** Work required **
Please identify each line in the data below that contains the word "click", and copy those lines out in full.

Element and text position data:
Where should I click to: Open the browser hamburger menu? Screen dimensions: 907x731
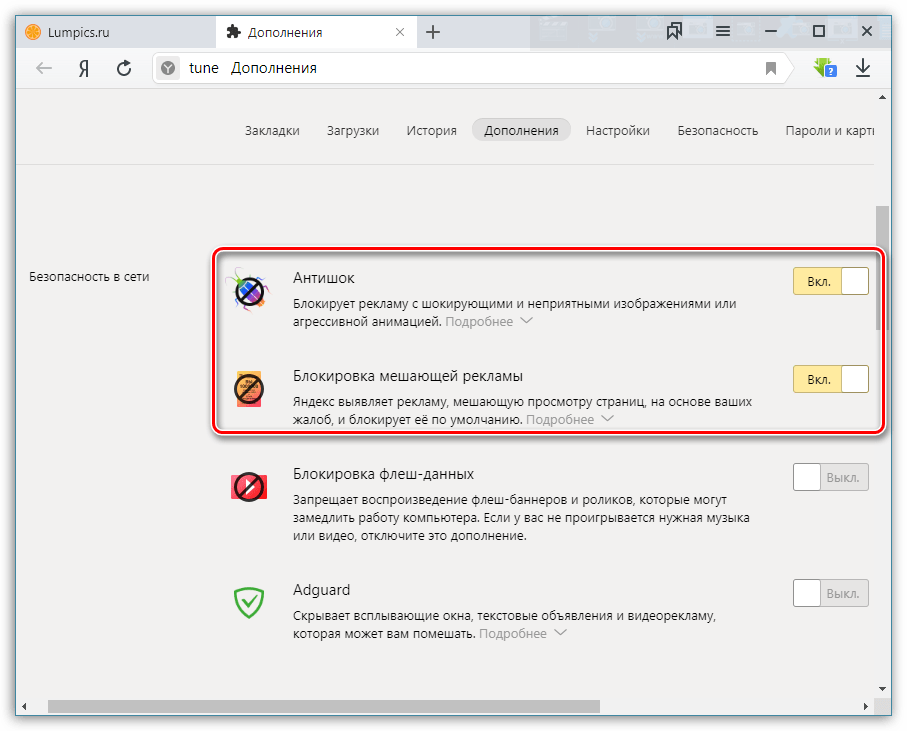point(723,31)
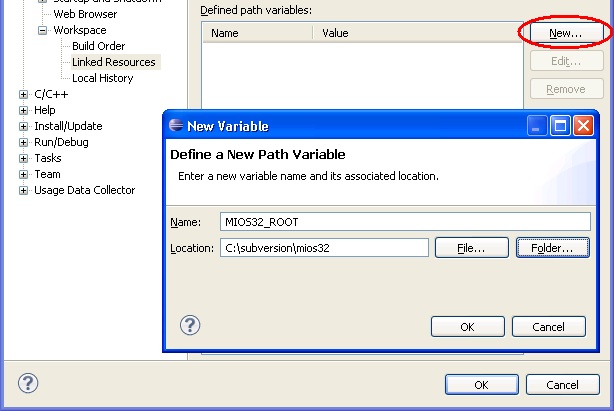614x411 pixels.
Task: Confirm New Variable dialog with OK
Action: point(467,327)
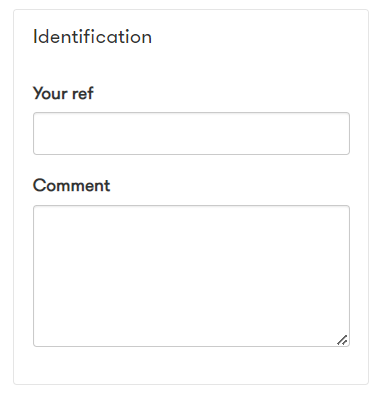Select the resize grip of Comment textarea
The width and height of the screenshot is (376, 401).
click(x=342, y=340)
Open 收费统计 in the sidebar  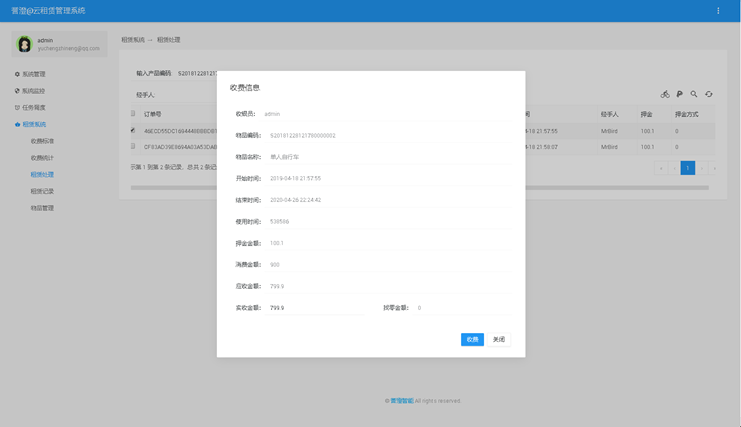point(42,157)
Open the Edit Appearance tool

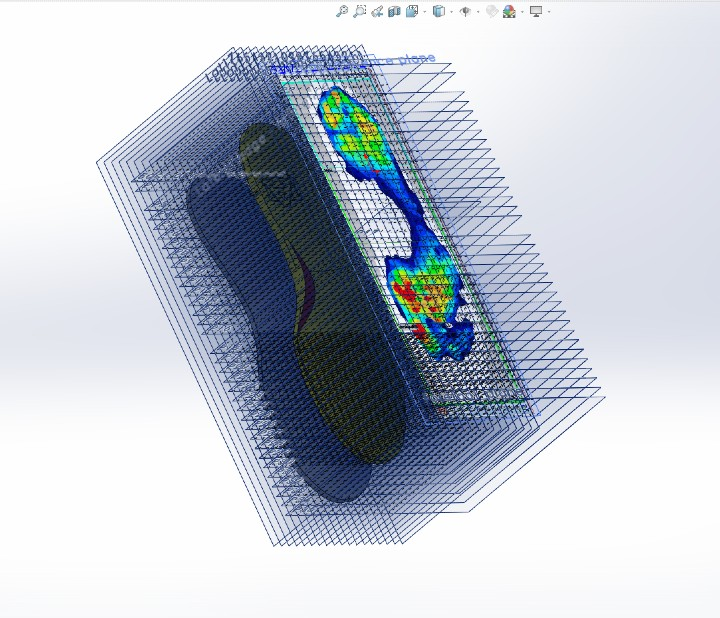coord(492,11)
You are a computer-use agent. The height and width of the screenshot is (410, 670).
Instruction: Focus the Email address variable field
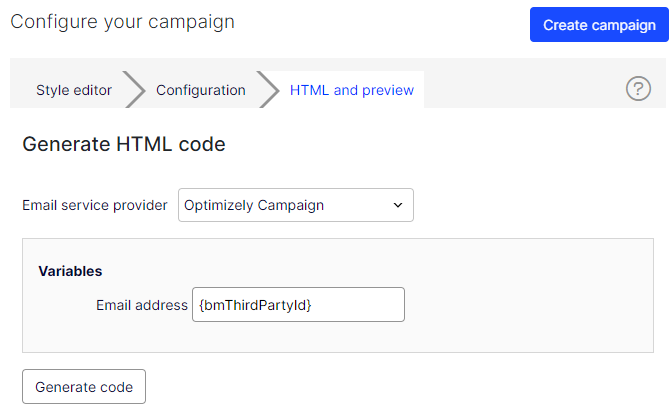point(298,305)
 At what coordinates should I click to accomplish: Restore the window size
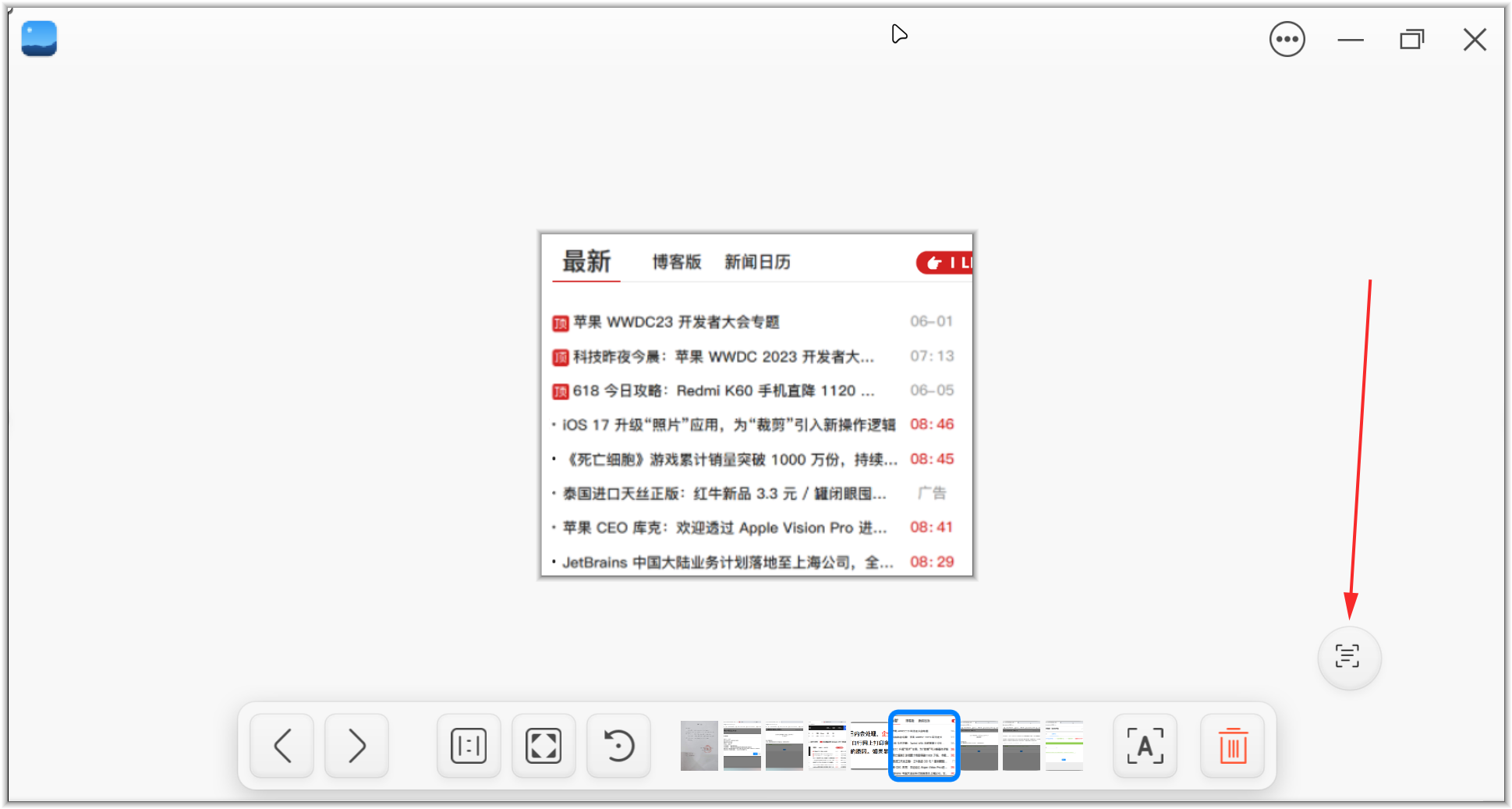(x=1411, y=39)
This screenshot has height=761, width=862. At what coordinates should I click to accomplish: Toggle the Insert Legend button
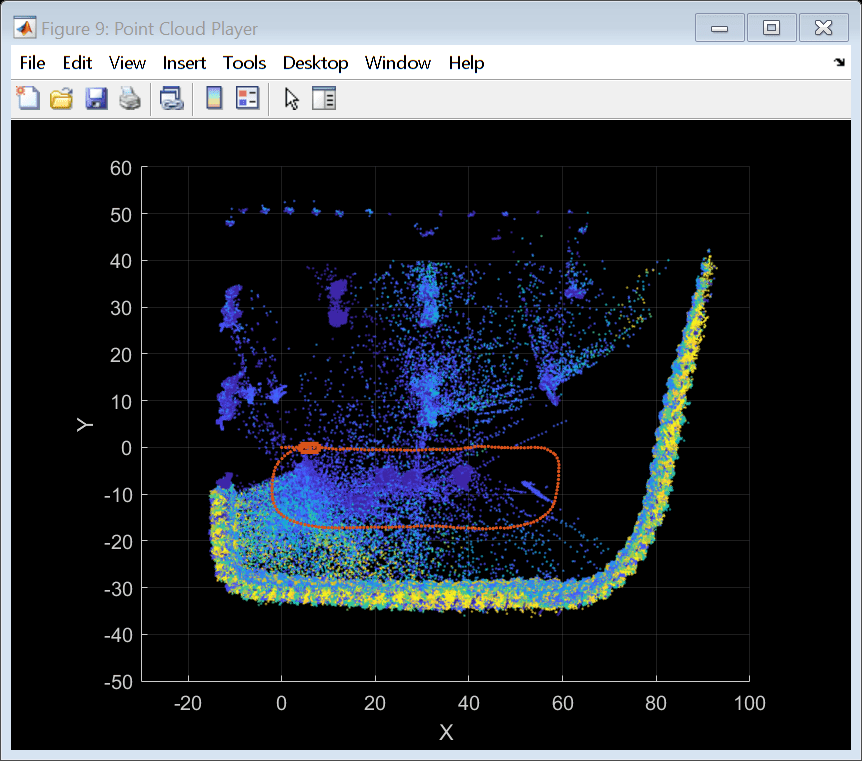(247, 98)
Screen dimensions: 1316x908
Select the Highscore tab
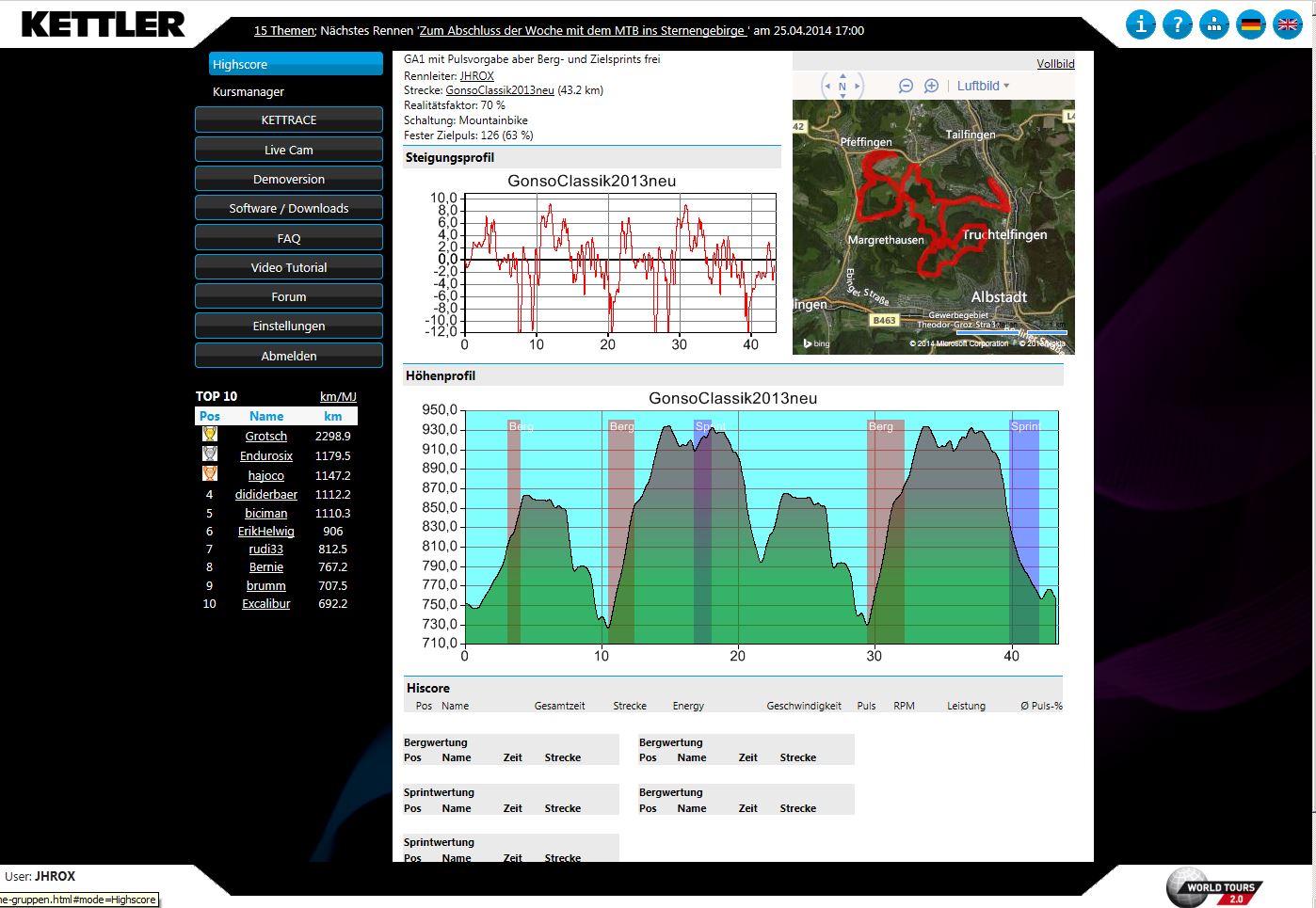(x=296, y=64)
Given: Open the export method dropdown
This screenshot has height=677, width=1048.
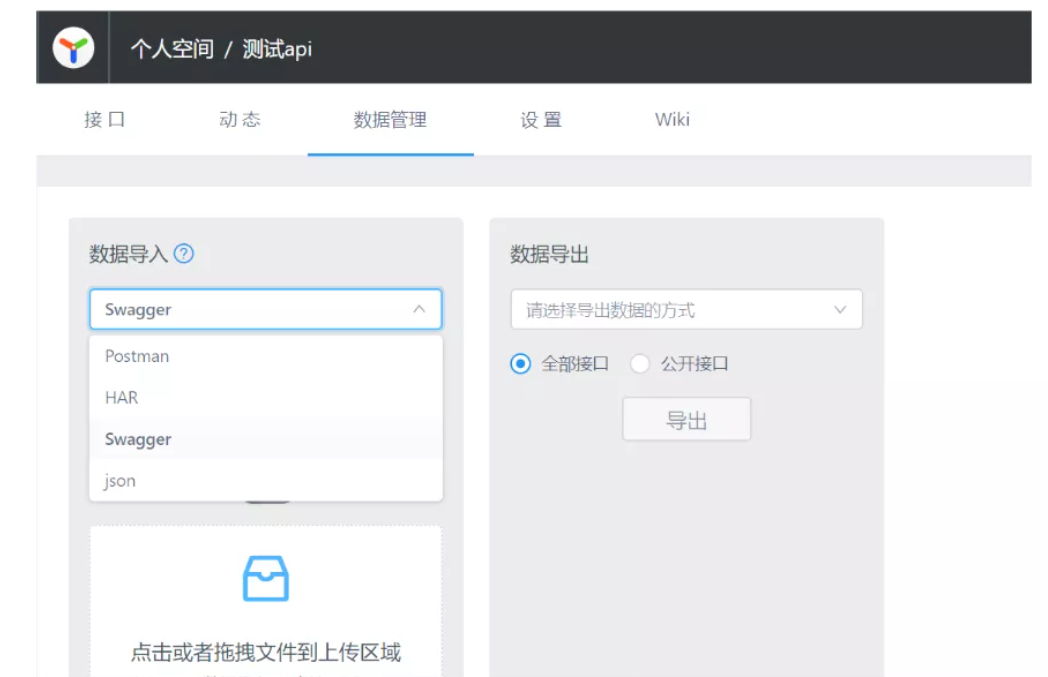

** Output for this task **
Where should I click to: Open the browser hamburger menu? Screen dimensions: 907x731
click(x=342, y=340)
 At what coordinates should I click to accomplish: Restore the window size
This screenshot has height=761, width=862. At what coordinates should I click to accomplish: Toggle the Insert Legend button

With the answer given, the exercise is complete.